U.S. Ambassador Johnnie Carson, Assistant Secretary, the Bureau of African Affairs at the State Department, testified about how serious the situation is for residents of eastern Congo since M23 rebels rebelled against the government and took control of the eastern region in April.

"The security and humanitarian situation in the Congo is the most volatile in Africa today," Carson said.

Carson said five million people have died in inter-ethnic violence in the Democratic Republic of Congo since 1997. Carson said there is a credible body of evidence from the United Nations and other sources that the Rwandan government is aiding the M23 rebels, and called on Rwanda to cease any such support.

Subcommittee chairman Chris Smith, a Republican from New Jersey, said successive U.S. administrations have neglected to take a tough stand on Rwanda, due to U.S. regret about not stopping the genocide there in 1994.

"We must overcome our regret over what happened 18 years ago. As an NGO letter to President Obama points out, the United States is not out of step with our European allies, who have cut aid to Rwanda because of their interference in the DRC," Smith said.

His Republican colleague, Congressman Tom Marino of Pennsylvania, was even more forceful in his criticism, asking Carson how long the Obama administration was going to try to negotiate with the leaders of Uganda, the Democratic Republic of Congo and Rwanda while civilians continue to be killed.

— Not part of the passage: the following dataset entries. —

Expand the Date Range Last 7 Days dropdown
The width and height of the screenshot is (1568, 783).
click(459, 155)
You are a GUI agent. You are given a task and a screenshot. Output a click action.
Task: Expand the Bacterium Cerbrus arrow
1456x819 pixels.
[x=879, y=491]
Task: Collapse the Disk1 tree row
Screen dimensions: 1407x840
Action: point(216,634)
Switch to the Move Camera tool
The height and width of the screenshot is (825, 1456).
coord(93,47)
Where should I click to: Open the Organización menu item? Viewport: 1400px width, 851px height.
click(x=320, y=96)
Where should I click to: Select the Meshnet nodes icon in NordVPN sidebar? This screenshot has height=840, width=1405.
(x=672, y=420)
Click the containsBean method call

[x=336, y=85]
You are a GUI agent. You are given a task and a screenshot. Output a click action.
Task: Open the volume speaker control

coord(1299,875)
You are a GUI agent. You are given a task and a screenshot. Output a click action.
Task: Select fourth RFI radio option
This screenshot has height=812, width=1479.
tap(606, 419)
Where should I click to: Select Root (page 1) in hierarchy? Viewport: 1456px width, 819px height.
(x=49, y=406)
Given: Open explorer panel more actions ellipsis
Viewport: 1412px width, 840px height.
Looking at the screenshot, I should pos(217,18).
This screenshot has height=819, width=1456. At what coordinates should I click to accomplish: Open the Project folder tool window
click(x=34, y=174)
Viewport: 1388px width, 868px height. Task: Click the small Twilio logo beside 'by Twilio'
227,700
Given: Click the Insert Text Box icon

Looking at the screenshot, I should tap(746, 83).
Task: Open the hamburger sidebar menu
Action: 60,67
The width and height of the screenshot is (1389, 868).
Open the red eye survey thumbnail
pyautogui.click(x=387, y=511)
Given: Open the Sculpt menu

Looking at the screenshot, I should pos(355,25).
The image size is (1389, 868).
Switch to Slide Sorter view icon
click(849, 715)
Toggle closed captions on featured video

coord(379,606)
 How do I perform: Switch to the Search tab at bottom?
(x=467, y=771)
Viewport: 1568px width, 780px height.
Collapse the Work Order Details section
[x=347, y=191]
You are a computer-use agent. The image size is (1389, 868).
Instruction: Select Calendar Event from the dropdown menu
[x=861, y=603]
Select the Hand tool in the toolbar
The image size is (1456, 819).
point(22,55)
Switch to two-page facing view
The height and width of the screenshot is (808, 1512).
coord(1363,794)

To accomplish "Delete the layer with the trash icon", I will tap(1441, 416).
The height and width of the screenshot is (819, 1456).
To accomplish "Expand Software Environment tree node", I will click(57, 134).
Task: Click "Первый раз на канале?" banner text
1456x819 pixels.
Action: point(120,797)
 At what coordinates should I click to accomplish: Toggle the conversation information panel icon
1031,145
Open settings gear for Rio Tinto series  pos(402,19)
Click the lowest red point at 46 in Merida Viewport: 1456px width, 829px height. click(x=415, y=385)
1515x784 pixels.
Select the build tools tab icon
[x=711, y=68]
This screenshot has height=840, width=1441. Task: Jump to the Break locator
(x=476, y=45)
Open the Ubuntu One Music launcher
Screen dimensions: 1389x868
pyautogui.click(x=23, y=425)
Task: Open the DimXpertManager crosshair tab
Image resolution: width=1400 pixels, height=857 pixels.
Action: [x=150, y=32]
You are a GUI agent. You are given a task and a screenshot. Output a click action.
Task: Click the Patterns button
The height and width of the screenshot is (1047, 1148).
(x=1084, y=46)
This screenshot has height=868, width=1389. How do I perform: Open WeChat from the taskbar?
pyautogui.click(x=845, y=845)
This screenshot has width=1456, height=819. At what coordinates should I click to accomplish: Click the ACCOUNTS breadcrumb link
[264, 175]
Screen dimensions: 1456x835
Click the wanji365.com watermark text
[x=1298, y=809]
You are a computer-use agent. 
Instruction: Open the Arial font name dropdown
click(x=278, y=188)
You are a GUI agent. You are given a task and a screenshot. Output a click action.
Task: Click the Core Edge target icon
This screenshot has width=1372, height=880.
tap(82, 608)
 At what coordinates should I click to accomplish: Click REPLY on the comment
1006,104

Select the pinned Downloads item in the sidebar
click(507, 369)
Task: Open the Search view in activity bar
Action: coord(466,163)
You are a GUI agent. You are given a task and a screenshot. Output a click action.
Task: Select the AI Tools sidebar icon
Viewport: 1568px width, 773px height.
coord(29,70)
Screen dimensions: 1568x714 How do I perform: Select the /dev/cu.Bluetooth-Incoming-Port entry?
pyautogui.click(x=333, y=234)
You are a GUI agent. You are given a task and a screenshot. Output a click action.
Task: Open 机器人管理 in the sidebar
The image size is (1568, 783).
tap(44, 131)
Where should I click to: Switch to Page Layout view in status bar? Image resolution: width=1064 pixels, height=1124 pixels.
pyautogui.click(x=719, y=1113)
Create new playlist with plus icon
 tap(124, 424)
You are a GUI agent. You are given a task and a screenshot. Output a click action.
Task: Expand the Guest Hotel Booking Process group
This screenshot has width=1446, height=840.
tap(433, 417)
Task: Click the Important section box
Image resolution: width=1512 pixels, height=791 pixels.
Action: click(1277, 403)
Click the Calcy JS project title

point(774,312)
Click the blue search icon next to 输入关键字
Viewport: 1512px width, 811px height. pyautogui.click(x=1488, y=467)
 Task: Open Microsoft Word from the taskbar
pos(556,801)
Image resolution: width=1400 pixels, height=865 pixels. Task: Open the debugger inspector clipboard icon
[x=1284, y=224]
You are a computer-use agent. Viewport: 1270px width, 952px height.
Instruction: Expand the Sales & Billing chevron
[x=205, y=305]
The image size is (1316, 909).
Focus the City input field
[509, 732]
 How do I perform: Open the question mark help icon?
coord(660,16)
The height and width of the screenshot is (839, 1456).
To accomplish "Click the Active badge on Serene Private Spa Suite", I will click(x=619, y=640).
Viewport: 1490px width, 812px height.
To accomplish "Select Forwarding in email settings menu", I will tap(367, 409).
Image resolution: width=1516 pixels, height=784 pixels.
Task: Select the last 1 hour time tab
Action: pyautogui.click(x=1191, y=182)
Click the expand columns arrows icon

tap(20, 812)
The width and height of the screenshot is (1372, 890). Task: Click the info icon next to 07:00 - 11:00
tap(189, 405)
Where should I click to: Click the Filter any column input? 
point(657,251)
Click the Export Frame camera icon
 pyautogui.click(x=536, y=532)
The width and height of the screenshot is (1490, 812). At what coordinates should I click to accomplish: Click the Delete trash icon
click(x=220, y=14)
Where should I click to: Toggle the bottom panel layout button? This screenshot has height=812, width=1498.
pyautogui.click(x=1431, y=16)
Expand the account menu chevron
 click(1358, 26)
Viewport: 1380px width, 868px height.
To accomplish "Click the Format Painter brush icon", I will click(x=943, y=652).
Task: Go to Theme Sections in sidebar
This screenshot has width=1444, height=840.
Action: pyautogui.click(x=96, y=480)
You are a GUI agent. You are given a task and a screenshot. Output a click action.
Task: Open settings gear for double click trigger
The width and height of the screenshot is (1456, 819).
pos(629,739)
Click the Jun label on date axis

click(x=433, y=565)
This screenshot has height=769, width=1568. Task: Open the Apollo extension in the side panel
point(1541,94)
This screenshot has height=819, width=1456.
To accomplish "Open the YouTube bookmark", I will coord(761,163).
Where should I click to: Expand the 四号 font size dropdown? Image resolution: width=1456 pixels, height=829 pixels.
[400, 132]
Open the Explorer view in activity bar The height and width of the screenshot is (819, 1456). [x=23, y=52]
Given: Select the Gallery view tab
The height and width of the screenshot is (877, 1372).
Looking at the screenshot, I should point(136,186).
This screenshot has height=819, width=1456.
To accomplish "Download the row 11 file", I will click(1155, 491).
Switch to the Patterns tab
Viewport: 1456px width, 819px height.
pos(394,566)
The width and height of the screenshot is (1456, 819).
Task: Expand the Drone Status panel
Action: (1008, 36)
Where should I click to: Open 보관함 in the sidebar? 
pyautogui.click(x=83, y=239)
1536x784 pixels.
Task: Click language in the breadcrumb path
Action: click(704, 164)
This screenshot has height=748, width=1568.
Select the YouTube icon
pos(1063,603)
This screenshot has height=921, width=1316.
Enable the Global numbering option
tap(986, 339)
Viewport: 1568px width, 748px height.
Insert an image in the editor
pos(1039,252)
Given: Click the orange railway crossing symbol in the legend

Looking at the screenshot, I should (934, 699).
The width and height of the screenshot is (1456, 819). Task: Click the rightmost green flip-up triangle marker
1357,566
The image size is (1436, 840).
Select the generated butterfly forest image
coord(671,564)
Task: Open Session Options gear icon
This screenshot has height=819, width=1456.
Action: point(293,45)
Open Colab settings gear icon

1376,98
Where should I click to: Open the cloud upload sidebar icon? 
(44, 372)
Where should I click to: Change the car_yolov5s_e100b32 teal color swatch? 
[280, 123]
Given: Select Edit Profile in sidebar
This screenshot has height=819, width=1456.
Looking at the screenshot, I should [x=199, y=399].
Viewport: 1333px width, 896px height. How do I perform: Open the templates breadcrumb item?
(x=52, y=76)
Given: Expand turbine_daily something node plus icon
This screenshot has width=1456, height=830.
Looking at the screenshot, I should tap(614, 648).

"How many people have to die before you stop the negotiations and get serious about this?," Marino said.

Carson said that the U.S. government has to be patient and to continue to press the involved governments to see reason and to put an end to the violence. He stressed that the United States has taken action.

"We cut off our foreign military financing to the Rwandan government, one of the first such public acts by any government," Carsons said.

Analysts say they fear it will be hard to get a peace deal in talks scheduled between Congolese President Joseph Kabila and the M23 rebels, and that more civilians will die or be displaced.